Of the entries below, restate word for word only the section that runs from the line with "Where should I click to: Switch" to the line with "Screen dimensions: 1427x840", counting both ends.

**********

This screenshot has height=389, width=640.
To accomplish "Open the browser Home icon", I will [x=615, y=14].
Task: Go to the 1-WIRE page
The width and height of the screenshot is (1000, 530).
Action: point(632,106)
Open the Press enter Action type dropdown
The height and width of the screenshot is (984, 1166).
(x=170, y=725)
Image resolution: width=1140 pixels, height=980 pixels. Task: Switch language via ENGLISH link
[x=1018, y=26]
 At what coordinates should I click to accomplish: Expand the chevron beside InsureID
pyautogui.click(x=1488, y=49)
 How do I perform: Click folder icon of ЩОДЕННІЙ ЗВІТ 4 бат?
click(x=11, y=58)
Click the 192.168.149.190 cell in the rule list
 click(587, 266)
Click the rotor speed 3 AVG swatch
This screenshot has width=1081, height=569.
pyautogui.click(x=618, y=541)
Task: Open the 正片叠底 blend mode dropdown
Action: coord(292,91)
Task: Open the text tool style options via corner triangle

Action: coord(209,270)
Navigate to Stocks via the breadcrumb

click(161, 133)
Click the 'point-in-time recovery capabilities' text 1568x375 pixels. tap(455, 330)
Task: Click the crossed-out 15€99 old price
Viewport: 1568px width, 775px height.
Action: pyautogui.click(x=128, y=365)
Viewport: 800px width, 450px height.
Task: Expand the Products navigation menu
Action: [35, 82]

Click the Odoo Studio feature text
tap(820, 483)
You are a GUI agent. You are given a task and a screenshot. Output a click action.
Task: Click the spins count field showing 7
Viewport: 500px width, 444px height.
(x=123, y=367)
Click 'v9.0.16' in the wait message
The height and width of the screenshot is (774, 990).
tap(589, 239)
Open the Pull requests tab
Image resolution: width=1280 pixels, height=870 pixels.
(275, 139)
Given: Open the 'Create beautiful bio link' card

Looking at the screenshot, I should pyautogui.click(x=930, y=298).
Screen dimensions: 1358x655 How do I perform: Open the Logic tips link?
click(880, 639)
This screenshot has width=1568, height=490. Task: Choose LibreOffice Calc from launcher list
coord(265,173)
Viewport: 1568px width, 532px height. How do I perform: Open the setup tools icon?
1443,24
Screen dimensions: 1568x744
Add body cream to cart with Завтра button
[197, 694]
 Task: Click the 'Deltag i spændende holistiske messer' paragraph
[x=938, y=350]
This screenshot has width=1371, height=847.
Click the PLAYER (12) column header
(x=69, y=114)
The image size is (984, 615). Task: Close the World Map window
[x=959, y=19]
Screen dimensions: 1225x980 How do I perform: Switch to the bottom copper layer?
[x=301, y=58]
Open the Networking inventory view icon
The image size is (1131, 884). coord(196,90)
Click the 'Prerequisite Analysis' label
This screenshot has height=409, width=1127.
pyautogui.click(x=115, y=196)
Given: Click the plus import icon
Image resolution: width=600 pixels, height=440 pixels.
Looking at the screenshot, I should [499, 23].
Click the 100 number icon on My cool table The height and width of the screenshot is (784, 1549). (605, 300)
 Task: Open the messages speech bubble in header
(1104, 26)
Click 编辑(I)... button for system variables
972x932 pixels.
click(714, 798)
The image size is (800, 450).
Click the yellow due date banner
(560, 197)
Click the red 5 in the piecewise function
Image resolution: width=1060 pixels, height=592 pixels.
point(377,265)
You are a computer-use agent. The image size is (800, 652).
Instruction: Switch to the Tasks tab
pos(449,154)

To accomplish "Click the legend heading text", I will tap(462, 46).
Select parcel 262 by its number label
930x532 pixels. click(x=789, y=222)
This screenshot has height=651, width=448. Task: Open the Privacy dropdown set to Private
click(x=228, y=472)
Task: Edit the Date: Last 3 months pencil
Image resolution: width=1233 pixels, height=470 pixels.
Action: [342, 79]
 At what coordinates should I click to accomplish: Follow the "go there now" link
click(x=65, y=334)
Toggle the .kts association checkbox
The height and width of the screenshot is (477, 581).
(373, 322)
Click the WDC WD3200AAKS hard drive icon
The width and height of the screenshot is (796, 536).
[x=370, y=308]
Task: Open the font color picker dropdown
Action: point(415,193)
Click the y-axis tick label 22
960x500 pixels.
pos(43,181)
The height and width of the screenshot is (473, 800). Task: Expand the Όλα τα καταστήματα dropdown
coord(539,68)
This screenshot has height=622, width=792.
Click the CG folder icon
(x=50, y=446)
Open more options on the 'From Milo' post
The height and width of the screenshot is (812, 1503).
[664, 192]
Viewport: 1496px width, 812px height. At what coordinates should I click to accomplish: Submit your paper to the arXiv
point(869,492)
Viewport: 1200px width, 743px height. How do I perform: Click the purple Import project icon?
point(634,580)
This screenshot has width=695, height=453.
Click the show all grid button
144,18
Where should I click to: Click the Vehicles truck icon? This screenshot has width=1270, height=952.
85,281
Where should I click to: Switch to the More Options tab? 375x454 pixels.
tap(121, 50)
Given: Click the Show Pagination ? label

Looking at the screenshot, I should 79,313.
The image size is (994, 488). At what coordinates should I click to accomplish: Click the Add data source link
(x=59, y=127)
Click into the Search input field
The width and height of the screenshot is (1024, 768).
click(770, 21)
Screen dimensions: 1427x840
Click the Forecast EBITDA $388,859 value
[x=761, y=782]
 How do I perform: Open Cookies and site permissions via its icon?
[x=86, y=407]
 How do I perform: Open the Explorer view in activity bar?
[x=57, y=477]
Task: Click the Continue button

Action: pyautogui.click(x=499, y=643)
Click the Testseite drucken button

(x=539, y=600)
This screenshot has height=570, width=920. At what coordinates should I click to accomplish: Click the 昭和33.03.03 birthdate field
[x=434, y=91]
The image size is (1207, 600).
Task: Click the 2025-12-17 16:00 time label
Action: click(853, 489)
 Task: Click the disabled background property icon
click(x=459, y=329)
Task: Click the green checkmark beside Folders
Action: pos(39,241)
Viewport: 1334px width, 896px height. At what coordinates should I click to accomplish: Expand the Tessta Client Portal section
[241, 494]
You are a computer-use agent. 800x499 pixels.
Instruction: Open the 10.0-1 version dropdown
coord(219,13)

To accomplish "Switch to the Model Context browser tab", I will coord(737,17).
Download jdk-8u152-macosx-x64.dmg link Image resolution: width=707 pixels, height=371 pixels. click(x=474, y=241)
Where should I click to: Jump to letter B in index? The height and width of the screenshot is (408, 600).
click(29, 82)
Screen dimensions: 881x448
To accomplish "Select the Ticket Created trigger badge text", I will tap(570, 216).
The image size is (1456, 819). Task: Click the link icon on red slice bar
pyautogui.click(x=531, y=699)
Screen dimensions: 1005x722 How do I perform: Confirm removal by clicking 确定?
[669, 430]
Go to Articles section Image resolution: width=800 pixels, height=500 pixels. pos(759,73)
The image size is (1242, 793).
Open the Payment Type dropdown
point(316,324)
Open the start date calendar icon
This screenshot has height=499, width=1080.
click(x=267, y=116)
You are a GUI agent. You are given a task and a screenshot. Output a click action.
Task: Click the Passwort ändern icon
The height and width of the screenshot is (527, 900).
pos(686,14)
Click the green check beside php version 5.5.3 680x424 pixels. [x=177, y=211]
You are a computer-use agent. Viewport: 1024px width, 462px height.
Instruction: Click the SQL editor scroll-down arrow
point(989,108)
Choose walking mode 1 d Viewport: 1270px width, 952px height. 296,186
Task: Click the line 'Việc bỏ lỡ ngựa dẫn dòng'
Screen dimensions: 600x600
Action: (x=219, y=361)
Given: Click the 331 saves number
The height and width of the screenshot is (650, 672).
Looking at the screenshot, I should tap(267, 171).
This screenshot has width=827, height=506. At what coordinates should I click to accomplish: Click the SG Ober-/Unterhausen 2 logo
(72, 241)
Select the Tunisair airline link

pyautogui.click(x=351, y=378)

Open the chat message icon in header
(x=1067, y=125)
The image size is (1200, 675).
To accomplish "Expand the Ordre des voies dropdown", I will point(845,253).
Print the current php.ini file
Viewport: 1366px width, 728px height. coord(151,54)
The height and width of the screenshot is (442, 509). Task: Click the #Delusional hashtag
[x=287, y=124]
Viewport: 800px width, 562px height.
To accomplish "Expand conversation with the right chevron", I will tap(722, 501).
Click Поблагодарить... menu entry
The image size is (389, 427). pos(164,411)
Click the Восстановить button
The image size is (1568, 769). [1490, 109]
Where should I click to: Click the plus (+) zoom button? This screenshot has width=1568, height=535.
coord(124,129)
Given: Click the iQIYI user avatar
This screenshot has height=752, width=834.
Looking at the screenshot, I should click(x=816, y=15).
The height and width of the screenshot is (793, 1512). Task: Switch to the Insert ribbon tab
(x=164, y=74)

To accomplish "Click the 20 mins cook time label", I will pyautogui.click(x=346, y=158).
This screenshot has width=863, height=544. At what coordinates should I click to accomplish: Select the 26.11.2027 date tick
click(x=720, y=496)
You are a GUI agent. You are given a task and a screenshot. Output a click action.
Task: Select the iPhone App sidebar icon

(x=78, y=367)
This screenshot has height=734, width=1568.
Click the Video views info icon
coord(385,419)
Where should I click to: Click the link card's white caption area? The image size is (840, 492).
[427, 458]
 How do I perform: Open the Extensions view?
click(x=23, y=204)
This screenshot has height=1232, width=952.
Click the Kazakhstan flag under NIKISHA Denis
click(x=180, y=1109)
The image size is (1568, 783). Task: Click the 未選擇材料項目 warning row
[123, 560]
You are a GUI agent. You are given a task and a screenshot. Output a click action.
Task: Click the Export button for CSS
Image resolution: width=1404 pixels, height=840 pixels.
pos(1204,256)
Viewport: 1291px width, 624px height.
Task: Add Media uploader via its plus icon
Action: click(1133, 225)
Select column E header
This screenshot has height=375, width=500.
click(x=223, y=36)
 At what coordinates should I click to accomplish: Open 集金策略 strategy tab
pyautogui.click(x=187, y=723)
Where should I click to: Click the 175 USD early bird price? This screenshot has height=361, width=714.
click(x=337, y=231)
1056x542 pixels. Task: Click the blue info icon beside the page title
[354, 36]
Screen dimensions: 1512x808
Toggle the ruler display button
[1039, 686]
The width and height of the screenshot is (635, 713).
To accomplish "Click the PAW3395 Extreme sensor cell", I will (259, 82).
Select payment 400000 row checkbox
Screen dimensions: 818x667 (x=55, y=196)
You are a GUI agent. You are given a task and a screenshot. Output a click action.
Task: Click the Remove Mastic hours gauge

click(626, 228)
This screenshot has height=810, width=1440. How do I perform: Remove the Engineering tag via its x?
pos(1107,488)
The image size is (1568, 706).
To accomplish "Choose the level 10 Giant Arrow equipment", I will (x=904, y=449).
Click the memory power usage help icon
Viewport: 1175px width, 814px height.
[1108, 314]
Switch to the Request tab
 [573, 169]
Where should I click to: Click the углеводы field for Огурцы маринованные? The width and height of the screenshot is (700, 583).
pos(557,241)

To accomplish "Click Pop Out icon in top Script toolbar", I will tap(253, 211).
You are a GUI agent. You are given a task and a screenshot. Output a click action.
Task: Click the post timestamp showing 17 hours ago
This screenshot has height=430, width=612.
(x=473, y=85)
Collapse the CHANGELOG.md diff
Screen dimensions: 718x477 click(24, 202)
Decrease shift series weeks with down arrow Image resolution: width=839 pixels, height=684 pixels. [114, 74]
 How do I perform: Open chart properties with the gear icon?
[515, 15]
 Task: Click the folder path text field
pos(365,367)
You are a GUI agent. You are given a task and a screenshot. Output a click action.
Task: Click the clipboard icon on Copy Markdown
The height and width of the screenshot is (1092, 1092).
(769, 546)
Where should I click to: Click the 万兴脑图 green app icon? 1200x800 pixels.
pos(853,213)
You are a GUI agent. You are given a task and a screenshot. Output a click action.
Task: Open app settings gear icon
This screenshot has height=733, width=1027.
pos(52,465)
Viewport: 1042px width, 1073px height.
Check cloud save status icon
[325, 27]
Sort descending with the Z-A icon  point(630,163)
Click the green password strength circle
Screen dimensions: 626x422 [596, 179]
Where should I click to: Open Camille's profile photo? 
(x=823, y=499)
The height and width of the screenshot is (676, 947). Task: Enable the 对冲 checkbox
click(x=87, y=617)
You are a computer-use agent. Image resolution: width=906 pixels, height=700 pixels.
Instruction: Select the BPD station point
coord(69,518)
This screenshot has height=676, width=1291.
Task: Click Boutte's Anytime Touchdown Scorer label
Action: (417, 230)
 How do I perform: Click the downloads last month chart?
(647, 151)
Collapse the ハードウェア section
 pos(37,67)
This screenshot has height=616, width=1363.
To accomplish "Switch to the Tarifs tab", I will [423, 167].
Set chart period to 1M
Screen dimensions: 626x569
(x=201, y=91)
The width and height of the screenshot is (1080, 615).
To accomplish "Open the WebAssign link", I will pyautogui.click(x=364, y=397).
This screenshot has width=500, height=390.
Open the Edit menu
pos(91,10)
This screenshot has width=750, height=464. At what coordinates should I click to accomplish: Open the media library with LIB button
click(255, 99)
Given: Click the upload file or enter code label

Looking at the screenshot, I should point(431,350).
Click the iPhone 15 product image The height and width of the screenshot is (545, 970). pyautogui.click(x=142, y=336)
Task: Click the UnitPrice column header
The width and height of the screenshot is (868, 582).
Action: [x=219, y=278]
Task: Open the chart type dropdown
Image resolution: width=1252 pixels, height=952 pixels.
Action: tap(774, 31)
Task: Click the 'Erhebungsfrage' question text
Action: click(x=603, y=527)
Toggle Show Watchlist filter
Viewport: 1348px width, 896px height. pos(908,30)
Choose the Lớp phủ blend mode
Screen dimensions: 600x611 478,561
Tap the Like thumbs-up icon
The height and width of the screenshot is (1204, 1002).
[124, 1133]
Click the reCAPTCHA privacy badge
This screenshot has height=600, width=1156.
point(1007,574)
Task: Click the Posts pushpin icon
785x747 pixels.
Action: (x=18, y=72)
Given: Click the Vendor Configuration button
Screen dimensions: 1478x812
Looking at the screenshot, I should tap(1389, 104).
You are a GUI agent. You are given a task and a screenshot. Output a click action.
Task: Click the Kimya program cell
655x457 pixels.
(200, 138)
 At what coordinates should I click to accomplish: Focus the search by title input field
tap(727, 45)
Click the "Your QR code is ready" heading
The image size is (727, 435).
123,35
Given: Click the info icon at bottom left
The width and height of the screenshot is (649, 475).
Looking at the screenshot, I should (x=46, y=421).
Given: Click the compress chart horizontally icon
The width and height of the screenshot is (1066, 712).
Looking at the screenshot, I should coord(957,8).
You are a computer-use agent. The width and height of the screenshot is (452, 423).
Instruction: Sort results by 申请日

**********

Your solution:
Where should I click to: Switch to the More Options tab? 375x454 pixels.
tap(121, 50)
Given: Click the Show Pagination ? label

Looking at the screenshot, I should 79,313.
The image size is (994, 488). At what coordinates should I click to accomplish: Click the Add data source link
(x=59, y=127)
Click into the Search input field
The width and height of the screenshot is (1024, 768).
click(770, 21)
Screen dimensions: 1427x840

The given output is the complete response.